Gsub causing part of string to be substituted - ruby

I want to replace all occurrences of a single quote (') with backslash single quote (\'). I tried doing this with gsub, but I'm getting partial string duplication:
a = "abc 'def' ghi"
a.gsub("'", "\\'")
# => "abc def' ghidef ghi ghi"
Can someone explain why this happens and what a solution to this is?

It happens because "\\'" has a special meaning when it occurs as the replacement argument of gsub, namely it means the post-match substring.
To do what you want, you can use a block:
a.gsub("'"){"\\'"}
# => "abc \\'def\\' ghi"
Notice that the backslash is escaped in the string inspection, so it appears as \\.

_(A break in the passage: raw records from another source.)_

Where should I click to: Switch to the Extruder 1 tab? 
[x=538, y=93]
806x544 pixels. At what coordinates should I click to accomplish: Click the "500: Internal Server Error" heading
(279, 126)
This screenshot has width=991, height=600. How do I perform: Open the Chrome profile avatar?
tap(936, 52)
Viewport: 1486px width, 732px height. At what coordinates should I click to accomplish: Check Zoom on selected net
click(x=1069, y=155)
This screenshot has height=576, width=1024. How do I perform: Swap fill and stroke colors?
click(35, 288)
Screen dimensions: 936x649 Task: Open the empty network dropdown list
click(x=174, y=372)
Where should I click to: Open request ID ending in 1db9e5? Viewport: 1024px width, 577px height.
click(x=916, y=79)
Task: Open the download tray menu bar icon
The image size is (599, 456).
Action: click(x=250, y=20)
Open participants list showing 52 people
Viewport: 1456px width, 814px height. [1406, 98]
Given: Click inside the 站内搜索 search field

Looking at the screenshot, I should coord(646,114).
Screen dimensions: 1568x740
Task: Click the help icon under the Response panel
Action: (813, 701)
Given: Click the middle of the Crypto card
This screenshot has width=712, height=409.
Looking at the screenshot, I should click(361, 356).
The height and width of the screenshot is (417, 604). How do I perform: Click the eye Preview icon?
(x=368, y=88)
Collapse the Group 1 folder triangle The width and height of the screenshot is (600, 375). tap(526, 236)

Your "\\'" actually represents a literal \' because of the backslash escaping the next backslash. And that literal \' in Ruby regex is actually a special variable that interpolates to the part of the string that follows the matched portion. So here's what's happening.
abc 'def' ghi
^
The caret points to the first match, '. Replace it with everything to its right, i.e. def' ghi.
abc def' ghidef' ghi
++++++++
Now find the next match:
abc def' ghidef' ghi
^
Once again, replace the ' with everything to its right, i.e. ghi.
abc def' ghidef ghi ghi
++++

It's possible you just need a higher dose of escaping:
a.gsub(/'/, "\\\\'" )
Result:
abc \'def\' ghi

Related

How to understand ruby gsub "\\\\" return "\" [duplicate]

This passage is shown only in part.